Any problem Mitsubishi has isn’t reflective of their vehicles. They’ve offered a number of excellent automobiles that fulfill the needs and desires of a wide range of buyers. The problem came from some of their marketing and financial tribulations. But it is their cars we are concerned with here.

The new Eclipse represents the life Mitsubishi continues to exude. The Eclipse is, as it always has been, a vehicle aimed at youth. Not just the young in chronological statistics but in attitudes toward motoring. This two door, sports coupe continues to offer exhilarating driving experience without breaking the bank.

The exterior design is more than a minor nip and tuck.
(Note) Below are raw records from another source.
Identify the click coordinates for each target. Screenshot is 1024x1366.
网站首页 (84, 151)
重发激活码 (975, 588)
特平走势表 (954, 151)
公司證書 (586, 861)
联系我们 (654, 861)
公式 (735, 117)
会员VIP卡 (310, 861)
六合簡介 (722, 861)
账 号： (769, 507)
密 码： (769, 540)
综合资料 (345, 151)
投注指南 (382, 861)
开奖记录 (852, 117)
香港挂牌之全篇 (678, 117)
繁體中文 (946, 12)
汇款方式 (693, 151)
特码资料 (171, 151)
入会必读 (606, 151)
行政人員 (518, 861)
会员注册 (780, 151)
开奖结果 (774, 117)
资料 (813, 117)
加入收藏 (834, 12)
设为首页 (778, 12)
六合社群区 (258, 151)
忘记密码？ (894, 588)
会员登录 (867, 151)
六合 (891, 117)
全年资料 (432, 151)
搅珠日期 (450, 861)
While it continues to be quickly identified as an Eclipse, the look is more contemporary and stylish.

The front end is sleek and aerodynamic so much so that it slices through the air with ease. The new design carries a family resemblance of the super trick Evolution VIII. I prefer the view of the car from the front. However, the drivers of most other cars will more than likely see more of the rear of the Eclipse than any other view. A new, transparent fixed spoiler on the deck is unique, but just a little too trendy for me.

The business department of the Eclipse offers two engines that give the car two distinct personalities. The base 2.4-liter four-cylinder engine produces 162 horsepower, and while adequate doesn’t have the barn burner attitude of the V-6. It is a 3.8-liter V-6, with its 263 horsepower and 260 lb-ft. of torque, that gives the Eclipse the performance enthusiasts will appreciate and love.

So it was for me. The 2.4-liter engine has its place and will fill the void for some, but most will want to have the performance and excitement offered by the V-6. What adds to the performance is the broad torque band for this engine. Pull quickly away from a stop and you will feel the power push you back in the seat as the engine revs all the way to the redline.

Four transmissions are offered. A five-speed manual and a four-speed automatic with manual mode are available in the GS. While a five-speed automatic and, my favorite, a six-speed manual can be outfitted to the GT Eclipse. The six-speed works well in giving that true sports car feel while extending the fuel consumption. Working through the six gears gives you plenty of room to play with the performance. Of course if you need to be able to handle that commute to and from work, the automatics work well and they both have a manual mode so you can still be in control of choosing the gears.

The interior is well laid out with every control in an easy to use position. The front bucket seats are firm and supportive keeping you firmly implanted in your spot. Even though Mitsubishi has stretched the room for the rear seat, I would reserve this spot for the younger folks in your group, the very young.

There is considerable rumble in the compartment, but it seems to come more from the tires depending on what the road surface is made from. Wind noise is evident but not overly intrusive.

The new exterior design brings the Eclipse into a more contemporary position and since it has held the resident spot for being the affordable sports coupe in North America, it must stay fresh. How much more can Mitsubishi withstand in their financial muck is yet to be seen. However, going on face value, the new Eclipse should succeed in getting buyers into showrooms.